Rai tidak bisa menyembunyikan kecemburuannya. Terlihat dari tangannya yang mengepal dengan kuat " Untuk saat ini Ramon memang menang karena dia memiliki raga Aya. Tapi dia tidak boleh melupakan hal yang terpenting," Mian menatap ketiga pria itu bergantian lalu menyunggingkan senyumnya yang mengerikan " Dia tidak memiliki hatinya. Hati Aya seutuhnya milikku."
" Wah semakin menarik!" Dia tersenyum tipis, lalu memainkan gelas yang berisi vodka yang dituangkan oleh Daren " Kali ini aku harus turun tangan sendiri. Aku tidak bisa melihat adikku terus-terusan dilema karena perasaannya. Darren apa kau bisa mengaturnya untukku?"
Daren mengangguk " Lalu bagaimana dengan Ramon dan Rai?"

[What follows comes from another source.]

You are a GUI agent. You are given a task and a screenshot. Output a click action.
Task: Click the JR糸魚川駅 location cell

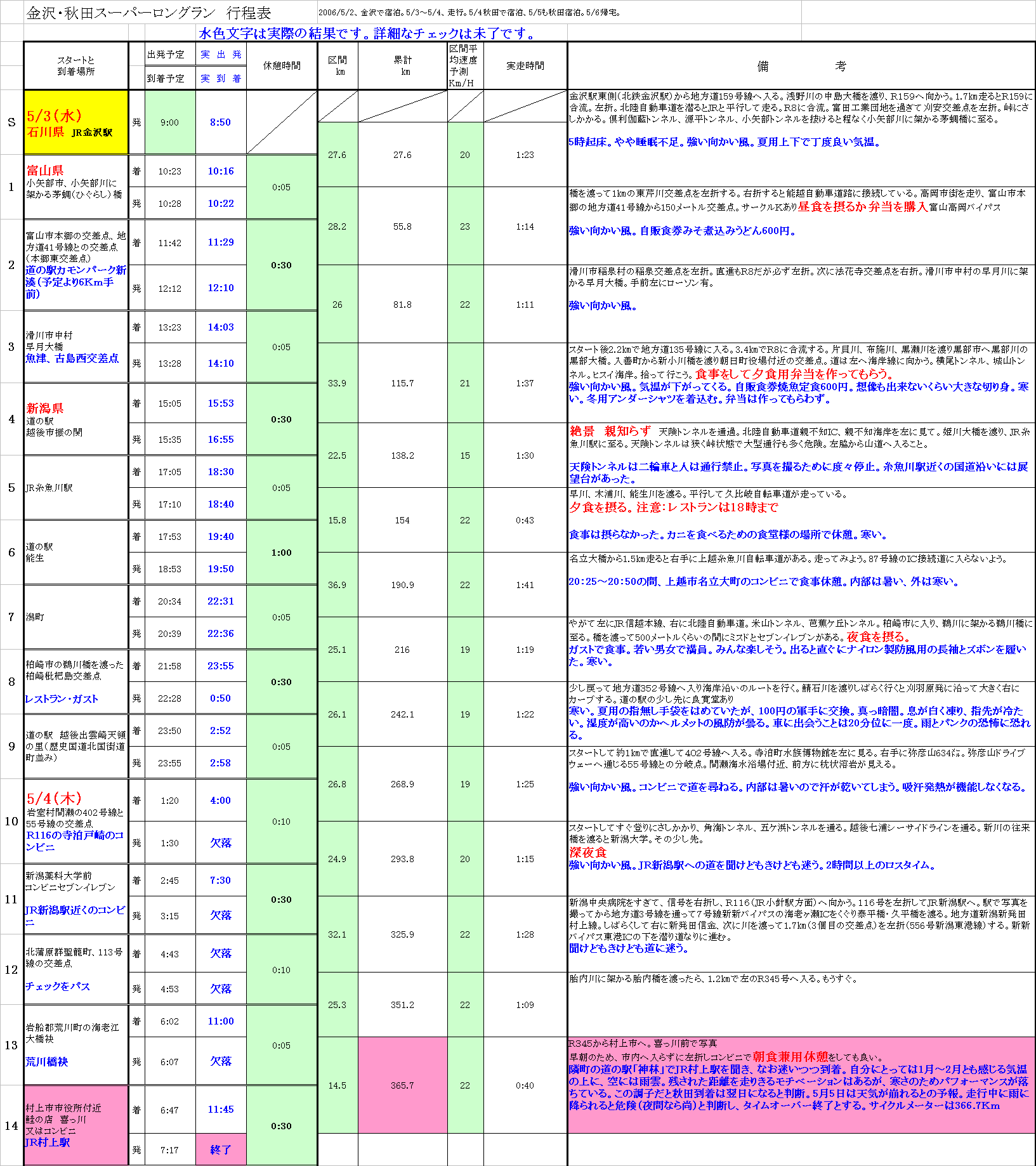[75, 488]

Azka berdiri dengan satu tangan yang dia masukkan kedalam saku celana. Matanya menatap lurus kedepan, menatap gedung-gedung tinggi yang dapat dia lihat dari kaca jendela ruangannya " Semua keputusan ada di tangan Adikku. Antara Aya dan Raya. Ramon dan Rai." Azka mengetahui semua tentang adiknya. Termasuk isi hati adiknya itu.
" Kita hanya bisa mendukung keputusannya," ucap Azka menambahkan.
" Lalu bagaimana dengan rencana kita?"
" Tetap berjalan seperti yang sudah kita rencanakan. Mereka sudah masuk kedalam perangkap kita, tinggal menunggu kapan kita akan menangkapnya."
" Azka," pria itu menoleh saat Darren memanggilnya " Apakah ini tidak terlalu kejam untuk Aya?"
Azka terdiam, membayangkan wajah polos dan lugu milik adiknya itu " Dia akan mengerti kenapa aku bertindak sejauh ini. Semuanya aku lakukan untuk dirinya. Keadilan yang seharusnya dia dapatkan sedari dulu. Aku hanya berusaha untuk mewujudkan salah satu keinginannya."
" Tidak ada yang gratis di dunia ini Darren. Maka untuk mencapai tujuan itu, kami harus berkorban. Dan perasaannya lah yang harus aku korbankan. Tapi, suatu saat semuanya akan setimpal dengan apa yang dia dapatkan!" Senyuman tipis yang terukir di wajah Azka membuat Darren paham akan satu hal. Jika Azka bukanlah pria yang dapat di remehkan. Dia penuh dengan misteri dan sulit untuk di tebak seperti Kanaya yang penuh dengan kejutan.